Rapat tersebut dihadiri oleh perwakilan dari sembilan pemerintah kabupaten dan satu pemerintah kota di Provinsi Bengkulu, serta turut melibatkan Baznas dan Forum CSR sebagai mitra dalam penggalangan dana dan penyaluran bantuan.

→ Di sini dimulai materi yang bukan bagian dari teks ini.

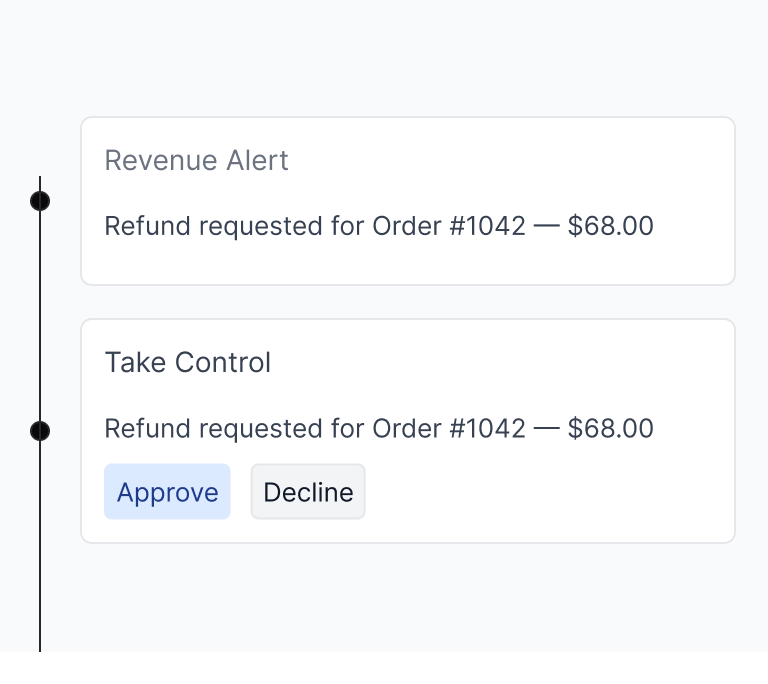Select the $68.00 amount in Take Control
Screen dimensions: 768x684
(x=611, y=429)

||BACA JUGA: Bencana Hidrometeorologi Sumatra: 174 Meninggal, 79 Hilang, BNPB Jalankan OMC
Dalam rapat tersebut, Wakil Gubernur Mian menyampaikan bahwa Pemerintah Provinsi Bengkulu menargetkan pengumpulan dana sebesar Rp3 miliar sebagai bentuk dukungan nyata kepada provinsi-provinsi yang kini tengah menghadapi dampak bencana cukup parah.
“Estimasi minimal untuk membantu tiga provinsi itu adalah tiga miliar rupiah. Hari ini kita rapatkan gotong royong bersama sembilan kabupaten dan satu kota, ditambah Baznas dan Forum CSR. Angka ini realistis dan bukan sesuatu yang muluk-muluk. Insyaallah target tersebut bisa kita capai,” ujarnya.
||BACA JUGA: Bencana Besar di Aceh Tengah, BPBD: “Kondisi Sangat Kritis”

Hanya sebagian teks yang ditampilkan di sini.